Andreas glowers at him. “What else are we going to do? Leave her locked up in her room here with someone always needing to play babysitter? If she says she wants to help us, we might as well give her a chance to prove it.”
My spirits rise with a rush of hope, so swift it’s giddying. Andreas believes me—enough to give me a chance, anyway.
I still don’t think we’re really safe sticking around here, but I’d rather be with the guys helping us get what they think they need than holed up in the bedroom twiddling my thumbs.
“I’ll do whatever I can,” I say quickly. “I’ll be a little rusty on the computers, but I can handle the basics.”
Jacob scowls at me and turns his attention back on Andreas. “If she wanted to be helpful, she’d own up to the truth about what she’s been doing the last four years.”
Andreas cocks his head. “Does that really matter as much as what she doesnow?”
Dominic clears his throat, and the others glance at him, recognizing that he’s got something to say. He isn’t the type to interrupt.
He glances at me and then the others. “The more she’s around the other people on campus, there is more chance she could get across some kind of signal. If that’s what she’d want to do.”
“It’s not,” I mutter.
Andreas waves off Dominic’s concern. “Isn’t that already covered by the whole poison precaution? If she screws us over and loses your help, she’s signed her own death sentence. Nothing to worry about.”

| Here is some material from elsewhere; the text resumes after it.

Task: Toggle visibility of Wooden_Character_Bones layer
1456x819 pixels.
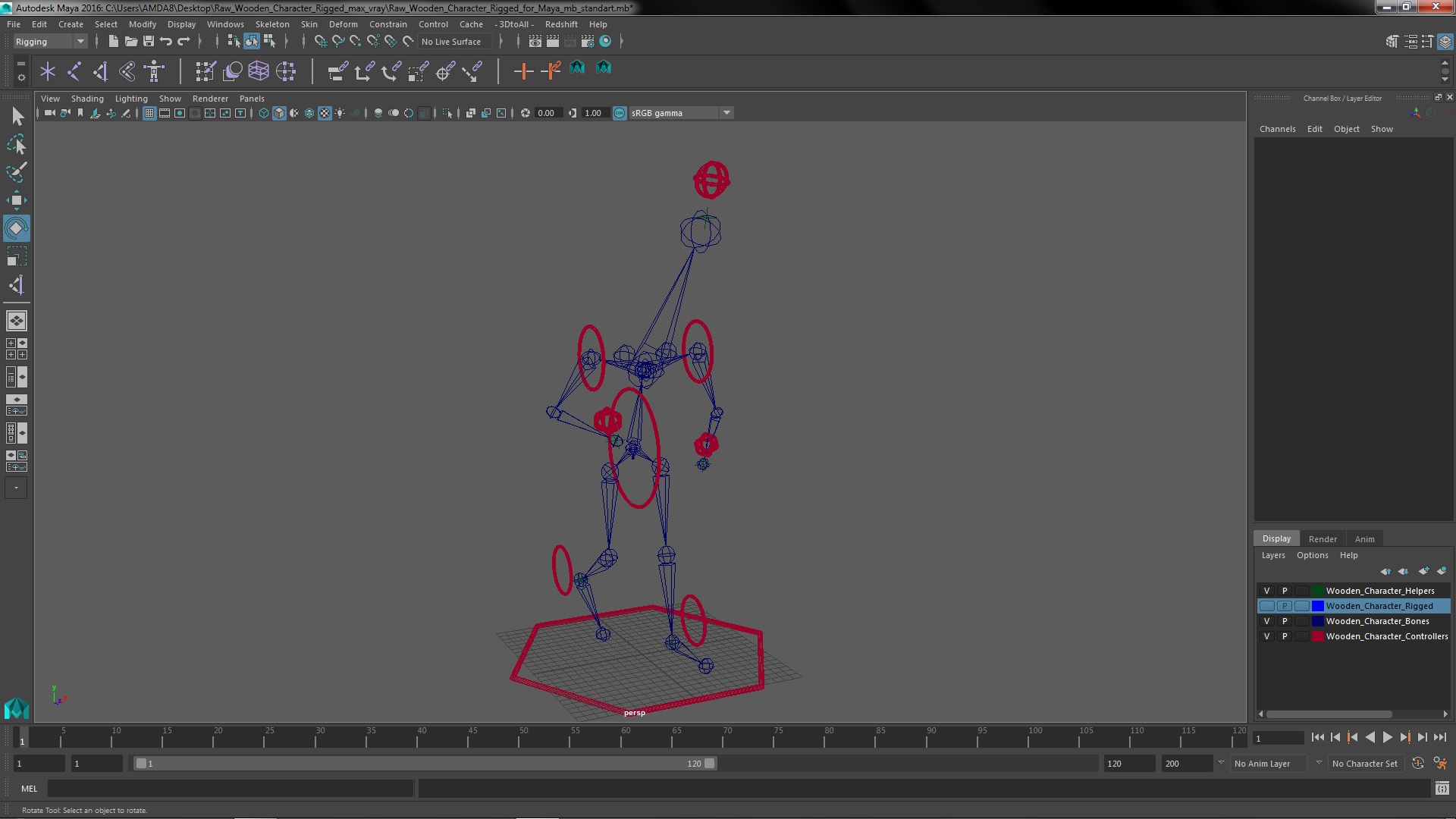Action: tap(1266, 621)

Dominic hesitates. “I suppose we can cover more ground if she comes with us. All four of us can be working at the same time.”

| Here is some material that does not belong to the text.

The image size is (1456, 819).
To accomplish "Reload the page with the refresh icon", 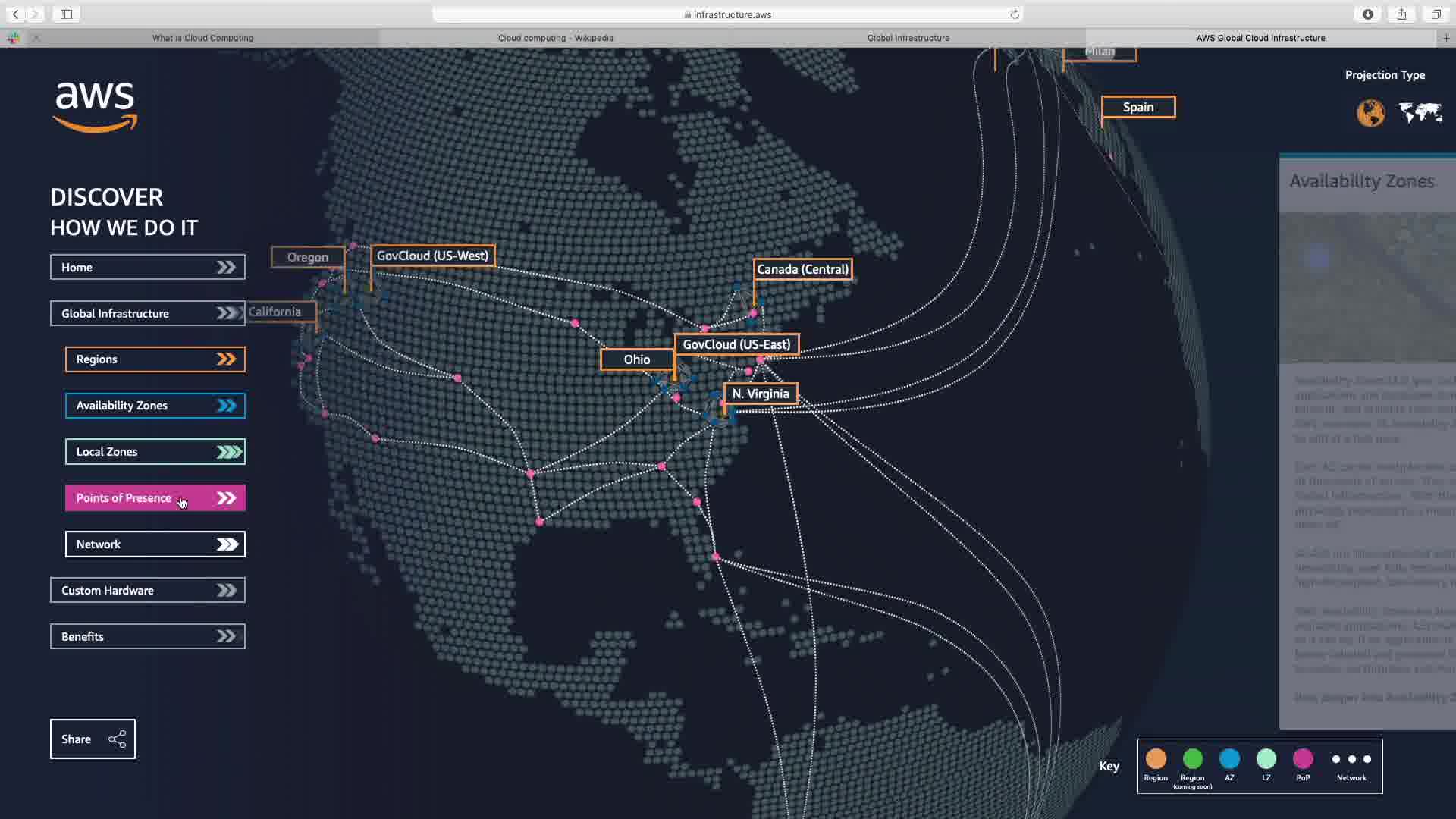I will point(1015,14).
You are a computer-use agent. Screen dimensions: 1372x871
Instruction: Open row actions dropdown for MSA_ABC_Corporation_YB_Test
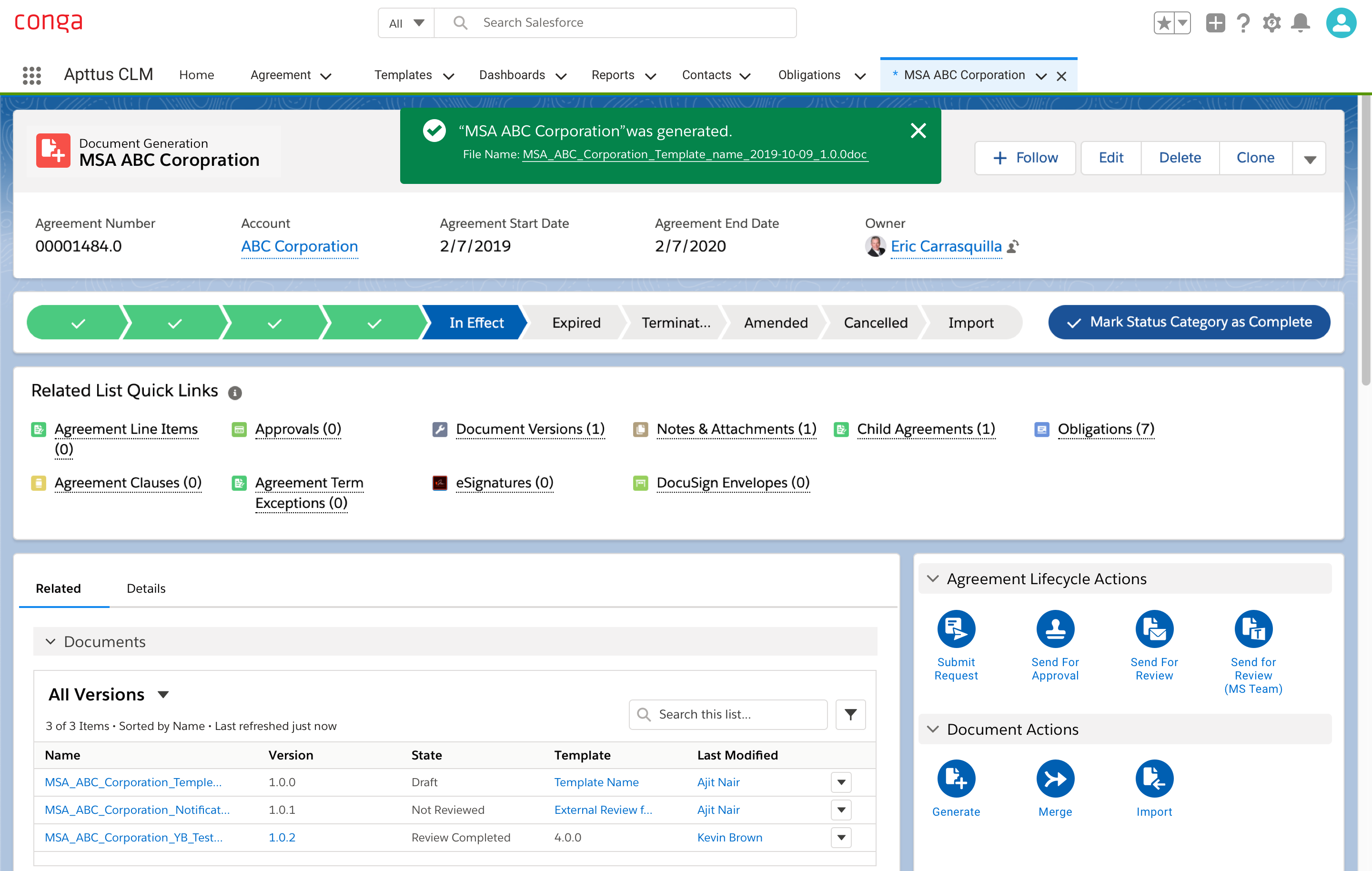click(x=841, y=837)
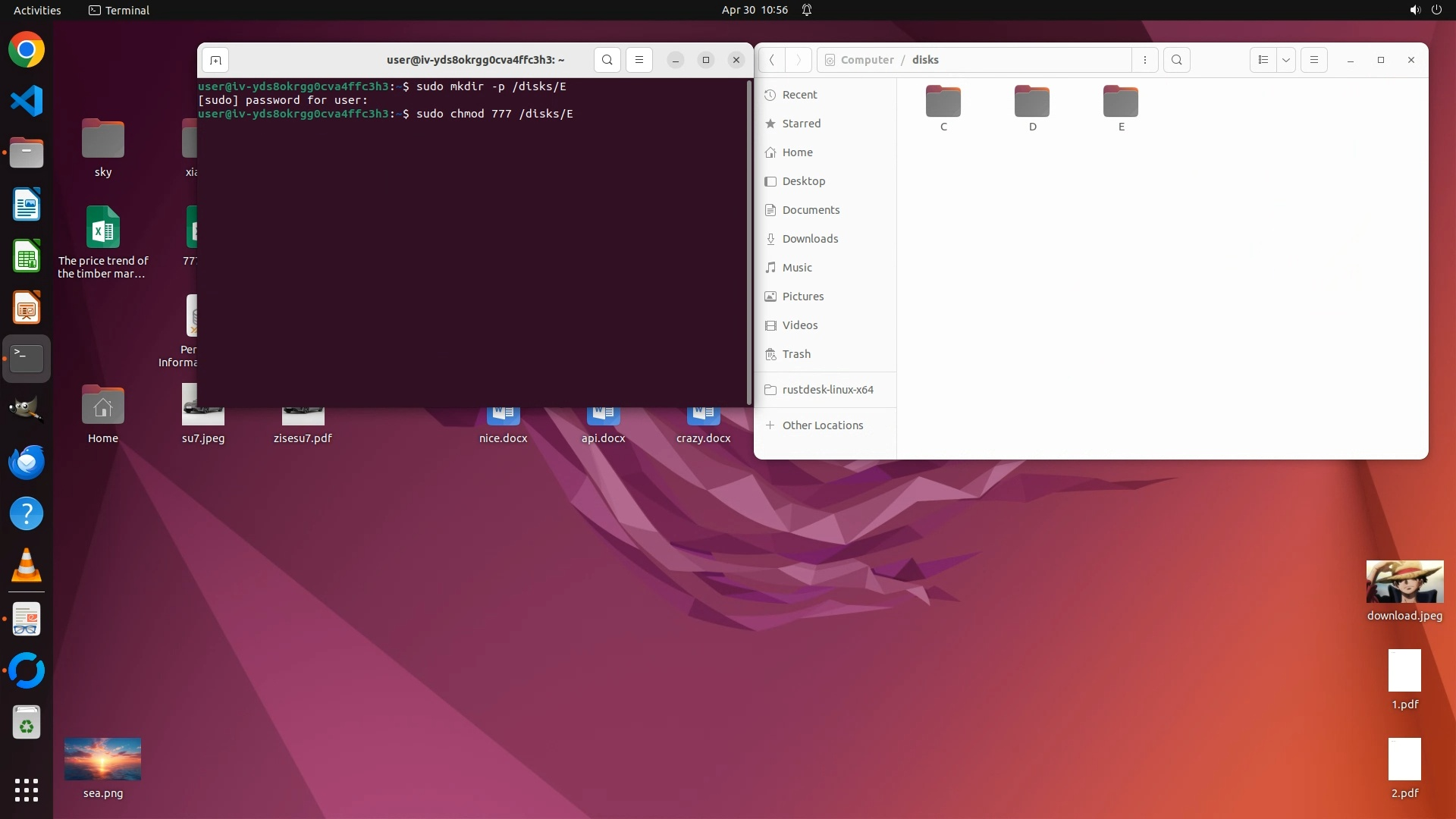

Jacob can’t argue away the logic they’ve presented. He doesn’t look happy about it, though.
He turns to Zian. “Are you okay with her running around on the loose?”
“No,” Zian says, and my heart lurches. “Not when we can’t be sure what she’ll do.”

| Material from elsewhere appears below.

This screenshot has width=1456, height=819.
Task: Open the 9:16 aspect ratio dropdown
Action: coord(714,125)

“It won’t really be on the loose,” Andreas says in an exasperated tone. “We wouldn’t let her go off on her own. One of us would always be with her.”
Zian nods slowly. “Okay, that doesn’t sound so bad.”
“There you go.” Andreas smiles at me—is that the first timeanyof the guys have aimed a friendly expression at me since I made it back to them?
I can’t tell how much it’s the novelty or relief or the way the smile turns his face twice as gorgeous, but a flutter of warmth fills my chest.
“It’ll look better to the other students if we’re all coming and going—like we really are attending classes,” Andreas adds.
Dominic rubs his mouth, his expression turning even more pensive. “We should probably sit in on some lectures here and there too, just to keep up appearances so no one starts to wonder.”
Jacob sighs and studies me again with his hardened eyes.
“You tell me what you need me to do to help out, and I’ll do it,” I say. “If this Ursula woman is so important, I’ll dig up everything I can.”
“Fine,” he bites out, and grabs another slice of pizza with a hostile gesture as if it’s offended him too. “But we’re not letting you get anywhere near the computers. You can be on cover-story duty.”
Nine
Riva
Before we arrive at the room for Introduction to Sociology, my nerves are jumping at the thought of crashing a class where we don’t belong. Just how badly are we going to stick out?
Then I step through the doorway and jolt to a halt before the annoyed murmurs of the students behind me propel me onward.
The lecture hall is massive, practically a coliseum. There must be a thousand people packed into the folding chairs in the graduated rows that end maybe fifty feet above the level of the central stage.
Zian and I are both minor blips in the huge crowd—which would reassure me more if we weren’t also surrounded by a swarm of unknowns.
I keep my hood up, even though I can spot girls with stranger hair colors than mine in a brief glance around the hall. All my senses are on the alert.